Below is a reproducible example of the issue I am facing.
Image presenting the mathematical formulation of the problem implemented in the Python code

import numpy as np
import scipy.optimize as opt


def fobj(x, y, z):
    return (x+y+z).sum()

x0 = np.array([0.5, 0.5, 0.5, 0.5])
y = np.array([1, 3, 5, 7])
z = np.array([10, 20, 30, 40])
bnds = list(zip([0, 1, 2, 3], [2, 3, 4, 5]))
cons = {'type': 'eq', 'fun': lambda x: x.sum() - 14}
min_kwargs = {'method': 'SLSQP', 'options': {'maxiter': 100, 'disp': True}}
ret = opt.shgo(func=fobj, bounds=bnds, args=(y, z), constraints=cons, minimizer_kwargs=min_kwargs, options={'disp': True})

When run the following traceback is shown.

Splitting first generation
Traceback (most recent call last):
  File "C:\path\lib\site-packages\scipy\optimize\_shgo_lib\triangulation.py", line 630, in __getitem__
    return self.cache[x]
KeyError: (0, 0, 0, 0)

During handling of the above exception, another exception occurred:

Traceback (most recent call last):
  File "<stdin>", line 1, in <module>
  File "C:\path\lib\site-packages\scipy\optimize\_shgo.py", line 420, in shgo
    shc.construct_complex()
  File "C:\path\lib\site-packages\scipy\optimize\_shgo.py", line 733, in construct_complex
    self.iterate()
  File "C:\path\lib\site-packages\scipy\optimize\_shgo.py", line 876, in iterate
    self.iterate_complex()
  File "C:\path\lib\site-packages\scipy\optimize\_shgo.py", line 895, in iterate_hypercube
    self.HC = Complex(self.dim, self.func, self.args,
  File "C:\path\lib\site-packages\scipy\optimize\_shgo_lib\triangulation.py", line 25, in __init__
    self.n_cube(dim, symmetry=symmetry)
  File "C:\path\lib\site-packages\scipy\optimize\_shgo_lib\triangulation.py", line 76, in n_cube
    self.C0.add_vertex(self.V[origintuple])
  File "C:\path\lib\site-packages\scipy\optimize\_shgo_lib\triangulation.py", line 634, in __getitem__
    xval = Vertex(x, bounds=self.bounds,
  File "C:\path\lib\site-packages\scipy\optimize\_shgo_lib\triangulation.py", line 557, in __init__
    self.f = func(x_a, *func_args)
  File "C:\path\lib\site-packages\scipy\optimize\_optimize.py", line 466, in function_wrapper
    fx = function(np.copy(x), *(wrapper_args + args))
TypeError: fobj() takes 3 positional arguments but 5 were given

I don't get why the TypeError is raised.

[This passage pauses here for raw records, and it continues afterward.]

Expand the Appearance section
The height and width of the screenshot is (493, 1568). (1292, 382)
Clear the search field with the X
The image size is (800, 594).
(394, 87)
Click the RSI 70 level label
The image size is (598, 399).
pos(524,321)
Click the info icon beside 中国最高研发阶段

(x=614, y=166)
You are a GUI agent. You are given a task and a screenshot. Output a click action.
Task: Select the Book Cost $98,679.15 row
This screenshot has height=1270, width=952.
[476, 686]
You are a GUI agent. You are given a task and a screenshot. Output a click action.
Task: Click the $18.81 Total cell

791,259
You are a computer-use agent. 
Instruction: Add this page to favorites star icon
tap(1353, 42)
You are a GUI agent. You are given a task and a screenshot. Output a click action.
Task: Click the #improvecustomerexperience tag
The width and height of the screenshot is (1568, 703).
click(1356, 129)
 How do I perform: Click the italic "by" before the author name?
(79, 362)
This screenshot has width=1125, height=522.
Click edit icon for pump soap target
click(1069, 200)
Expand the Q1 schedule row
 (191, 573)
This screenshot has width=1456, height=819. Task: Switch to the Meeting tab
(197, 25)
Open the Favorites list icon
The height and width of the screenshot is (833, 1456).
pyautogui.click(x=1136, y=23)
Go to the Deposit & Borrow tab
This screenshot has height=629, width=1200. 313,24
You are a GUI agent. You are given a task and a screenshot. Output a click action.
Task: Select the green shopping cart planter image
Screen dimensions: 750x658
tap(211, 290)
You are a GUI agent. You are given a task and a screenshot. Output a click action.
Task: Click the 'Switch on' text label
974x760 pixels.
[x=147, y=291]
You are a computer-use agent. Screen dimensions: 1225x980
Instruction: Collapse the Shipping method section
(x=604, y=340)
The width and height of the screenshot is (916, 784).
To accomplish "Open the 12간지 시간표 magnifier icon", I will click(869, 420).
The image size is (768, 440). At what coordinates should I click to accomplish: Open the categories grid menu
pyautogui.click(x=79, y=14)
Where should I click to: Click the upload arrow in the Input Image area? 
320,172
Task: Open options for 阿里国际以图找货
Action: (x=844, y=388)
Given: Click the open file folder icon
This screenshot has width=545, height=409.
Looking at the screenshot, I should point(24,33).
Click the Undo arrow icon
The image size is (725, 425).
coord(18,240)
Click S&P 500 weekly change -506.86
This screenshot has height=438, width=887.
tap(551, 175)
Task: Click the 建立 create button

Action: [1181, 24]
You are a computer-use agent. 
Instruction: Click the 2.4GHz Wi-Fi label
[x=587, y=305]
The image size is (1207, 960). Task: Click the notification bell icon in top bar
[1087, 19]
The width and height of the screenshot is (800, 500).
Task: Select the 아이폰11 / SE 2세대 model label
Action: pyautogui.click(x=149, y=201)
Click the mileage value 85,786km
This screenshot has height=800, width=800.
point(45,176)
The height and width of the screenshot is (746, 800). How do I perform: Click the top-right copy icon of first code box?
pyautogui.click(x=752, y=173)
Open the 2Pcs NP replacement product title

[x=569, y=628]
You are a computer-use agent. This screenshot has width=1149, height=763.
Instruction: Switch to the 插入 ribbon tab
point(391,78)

It's saying that 5 arguments rather than 3 were passed to the objective function fobj, but as far as I can understand I am only passing (y, z), so I can't see how they are 5!
Note that I tried also to re-write the local minimizer dictionary as min_kwargs = {'method': 'SLSQP', 'args': (x0), 'options': {'maxiter': 100, 'disp': True}}, but I kept facing the same error. I am sure I am passing the arguments incorrectly, but I can't understand how to do it right. Any help will be greatly appreciated.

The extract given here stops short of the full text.